THE PROBLEM: Return a copy of every line in the data below that contains "Goku".

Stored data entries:

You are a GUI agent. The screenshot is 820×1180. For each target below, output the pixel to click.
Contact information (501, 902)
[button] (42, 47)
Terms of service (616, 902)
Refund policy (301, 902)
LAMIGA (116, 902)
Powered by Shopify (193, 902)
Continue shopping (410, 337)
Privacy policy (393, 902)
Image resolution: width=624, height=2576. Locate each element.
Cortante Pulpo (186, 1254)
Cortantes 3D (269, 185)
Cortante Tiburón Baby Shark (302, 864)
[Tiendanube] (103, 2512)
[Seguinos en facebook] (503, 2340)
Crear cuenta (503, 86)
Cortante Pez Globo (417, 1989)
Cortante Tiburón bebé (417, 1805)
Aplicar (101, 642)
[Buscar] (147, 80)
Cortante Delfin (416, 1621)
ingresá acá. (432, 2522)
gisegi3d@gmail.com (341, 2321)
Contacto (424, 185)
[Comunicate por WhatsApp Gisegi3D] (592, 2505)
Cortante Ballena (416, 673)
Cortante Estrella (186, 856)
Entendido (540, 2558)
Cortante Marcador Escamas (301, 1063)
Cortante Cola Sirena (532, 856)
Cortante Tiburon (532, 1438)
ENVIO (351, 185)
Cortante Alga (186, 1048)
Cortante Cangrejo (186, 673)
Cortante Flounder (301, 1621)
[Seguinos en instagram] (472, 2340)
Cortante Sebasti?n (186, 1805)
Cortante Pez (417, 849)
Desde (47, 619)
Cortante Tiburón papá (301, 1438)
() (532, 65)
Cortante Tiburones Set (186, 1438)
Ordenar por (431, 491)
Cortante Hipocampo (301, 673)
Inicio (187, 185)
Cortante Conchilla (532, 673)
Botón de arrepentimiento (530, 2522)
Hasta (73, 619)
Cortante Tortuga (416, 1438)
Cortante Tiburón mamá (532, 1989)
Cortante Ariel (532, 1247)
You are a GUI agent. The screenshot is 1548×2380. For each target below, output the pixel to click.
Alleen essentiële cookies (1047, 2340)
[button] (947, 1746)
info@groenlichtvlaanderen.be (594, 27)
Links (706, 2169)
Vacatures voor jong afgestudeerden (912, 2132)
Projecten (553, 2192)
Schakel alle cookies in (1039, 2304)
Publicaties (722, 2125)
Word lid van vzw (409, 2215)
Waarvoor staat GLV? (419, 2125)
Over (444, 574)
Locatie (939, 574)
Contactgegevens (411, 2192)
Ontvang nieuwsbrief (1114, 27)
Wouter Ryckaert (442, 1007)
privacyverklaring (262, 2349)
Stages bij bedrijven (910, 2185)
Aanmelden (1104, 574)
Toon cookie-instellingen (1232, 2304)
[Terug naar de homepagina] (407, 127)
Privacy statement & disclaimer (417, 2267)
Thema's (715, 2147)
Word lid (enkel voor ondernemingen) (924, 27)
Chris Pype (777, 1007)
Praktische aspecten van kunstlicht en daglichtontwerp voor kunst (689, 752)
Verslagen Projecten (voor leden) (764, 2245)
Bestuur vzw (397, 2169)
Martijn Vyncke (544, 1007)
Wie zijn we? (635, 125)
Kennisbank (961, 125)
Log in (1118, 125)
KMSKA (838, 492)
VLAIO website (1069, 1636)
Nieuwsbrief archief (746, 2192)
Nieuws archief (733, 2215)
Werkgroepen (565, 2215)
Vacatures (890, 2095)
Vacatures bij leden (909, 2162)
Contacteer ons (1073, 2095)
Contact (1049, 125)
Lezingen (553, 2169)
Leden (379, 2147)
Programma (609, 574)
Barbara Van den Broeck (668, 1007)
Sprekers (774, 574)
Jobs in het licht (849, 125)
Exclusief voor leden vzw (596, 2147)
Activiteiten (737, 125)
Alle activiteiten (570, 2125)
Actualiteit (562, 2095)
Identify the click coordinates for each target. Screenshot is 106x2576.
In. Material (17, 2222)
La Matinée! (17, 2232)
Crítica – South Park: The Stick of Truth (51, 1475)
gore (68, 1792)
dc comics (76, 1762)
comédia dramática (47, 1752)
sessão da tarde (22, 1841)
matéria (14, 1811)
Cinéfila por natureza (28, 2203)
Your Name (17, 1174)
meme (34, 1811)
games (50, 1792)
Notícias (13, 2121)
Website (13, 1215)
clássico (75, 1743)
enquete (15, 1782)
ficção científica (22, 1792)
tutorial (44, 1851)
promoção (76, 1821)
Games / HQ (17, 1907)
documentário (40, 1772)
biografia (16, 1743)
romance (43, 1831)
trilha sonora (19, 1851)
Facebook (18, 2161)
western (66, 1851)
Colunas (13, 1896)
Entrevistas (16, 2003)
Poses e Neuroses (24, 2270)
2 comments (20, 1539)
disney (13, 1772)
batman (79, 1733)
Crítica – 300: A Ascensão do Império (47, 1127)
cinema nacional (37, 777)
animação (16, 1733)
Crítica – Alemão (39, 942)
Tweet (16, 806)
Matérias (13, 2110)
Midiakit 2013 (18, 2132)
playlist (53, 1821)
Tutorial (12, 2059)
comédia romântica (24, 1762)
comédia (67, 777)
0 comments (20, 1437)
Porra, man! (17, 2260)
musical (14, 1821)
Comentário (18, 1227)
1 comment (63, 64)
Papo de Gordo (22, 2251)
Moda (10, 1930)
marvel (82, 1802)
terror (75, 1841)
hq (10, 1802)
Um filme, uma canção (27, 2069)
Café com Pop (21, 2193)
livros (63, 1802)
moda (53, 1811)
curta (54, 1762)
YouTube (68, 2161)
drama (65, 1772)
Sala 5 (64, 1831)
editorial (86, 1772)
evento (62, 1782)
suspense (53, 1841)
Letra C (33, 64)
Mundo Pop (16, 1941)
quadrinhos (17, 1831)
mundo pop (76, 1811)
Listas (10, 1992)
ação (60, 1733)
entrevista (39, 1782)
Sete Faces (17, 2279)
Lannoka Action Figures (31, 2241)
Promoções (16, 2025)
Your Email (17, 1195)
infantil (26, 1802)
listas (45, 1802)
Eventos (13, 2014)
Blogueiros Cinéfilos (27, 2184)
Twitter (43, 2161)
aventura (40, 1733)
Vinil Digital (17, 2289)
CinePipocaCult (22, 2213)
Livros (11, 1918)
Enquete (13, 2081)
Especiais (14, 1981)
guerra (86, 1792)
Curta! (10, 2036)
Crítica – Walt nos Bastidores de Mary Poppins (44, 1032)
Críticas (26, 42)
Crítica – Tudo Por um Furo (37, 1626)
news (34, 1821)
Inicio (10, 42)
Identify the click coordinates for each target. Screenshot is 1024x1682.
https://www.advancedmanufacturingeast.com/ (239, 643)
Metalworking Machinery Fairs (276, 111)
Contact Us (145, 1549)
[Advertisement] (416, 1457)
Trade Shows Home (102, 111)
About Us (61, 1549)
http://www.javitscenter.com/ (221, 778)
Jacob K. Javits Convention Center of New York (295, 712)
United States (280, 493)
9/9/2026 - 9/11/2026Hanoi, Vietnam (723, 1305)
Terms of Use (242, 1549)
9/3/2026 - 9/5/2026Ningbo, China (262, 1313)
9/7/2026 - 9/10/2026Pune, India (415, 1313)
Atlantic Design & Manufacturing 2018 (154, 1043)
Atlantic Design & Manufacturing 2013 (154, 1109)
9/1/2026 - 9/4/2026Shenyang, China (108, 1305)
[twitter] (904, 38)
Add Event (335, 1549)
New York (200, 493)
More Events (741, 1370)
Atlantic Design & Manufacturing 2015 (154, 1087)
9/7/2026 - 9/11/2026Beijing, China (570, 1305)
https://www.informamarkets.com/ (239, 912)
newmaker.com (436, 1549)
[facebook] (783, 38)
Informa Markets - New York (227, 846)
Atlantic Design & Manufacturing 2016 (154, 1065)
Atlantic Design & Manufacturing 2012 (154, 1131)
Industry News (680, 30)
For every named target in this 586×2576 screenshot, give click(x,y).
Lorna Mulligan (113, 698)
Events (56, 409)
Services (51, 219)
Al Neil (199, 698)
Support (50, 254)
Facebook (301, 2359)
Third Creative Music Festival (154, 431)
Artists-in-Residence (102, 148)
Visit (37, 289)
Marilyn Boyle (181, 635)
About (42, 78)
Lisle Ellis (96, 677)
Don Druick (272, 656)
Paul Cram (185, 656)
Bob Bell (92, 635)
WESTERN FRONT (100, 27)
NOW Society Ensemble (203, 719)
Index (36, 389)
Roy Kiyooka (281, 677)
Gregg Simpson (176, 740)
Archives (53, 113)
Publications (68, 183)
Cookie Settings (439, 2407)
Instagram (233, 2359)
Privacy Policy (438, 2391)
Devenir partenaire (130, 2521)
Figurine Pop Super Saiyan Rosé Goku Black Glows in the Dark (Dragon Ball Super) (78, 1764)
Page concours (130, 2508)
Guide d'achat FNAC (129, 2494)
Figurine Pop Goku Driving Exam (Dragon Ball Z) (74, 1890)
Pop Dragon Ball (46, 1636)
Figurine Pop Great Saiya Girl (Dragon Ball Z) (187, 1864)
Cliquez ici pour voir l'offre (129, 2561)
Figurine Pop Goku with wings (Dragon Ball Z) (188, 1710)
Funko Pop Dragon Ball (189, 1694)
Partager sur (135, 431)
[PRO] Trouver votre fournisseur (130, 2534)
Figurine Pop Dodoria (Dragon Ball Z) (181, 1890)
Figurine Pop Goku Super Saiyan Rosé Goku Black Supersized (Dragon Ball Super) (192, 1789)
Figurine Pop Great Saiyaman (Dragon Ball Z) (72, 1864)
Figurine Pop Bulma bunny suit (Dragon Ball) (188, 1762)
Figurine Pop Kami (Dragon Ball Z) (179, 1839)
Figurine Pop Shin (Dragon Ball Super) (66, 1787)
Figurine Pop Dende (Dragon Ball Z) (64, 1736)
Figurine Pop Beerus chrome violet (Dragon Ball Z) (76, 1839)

REPLY TO THE EXERCISE:
Figurine Pop Super Saiyan Rosé Goku Black Glows in the Dark (Dragon Ball Super) (78, 1764)
Figurine Pop Goku Driving Exam (Dragon Ball Z) (74, 1890)
Figurine Pop Goku with wings (Dragon Ball Z) (188, 1710)
Figurine Pop Goku Super Saiyan Rosé Goku Black Supersized (Dragon Ball Super) (192, 1789)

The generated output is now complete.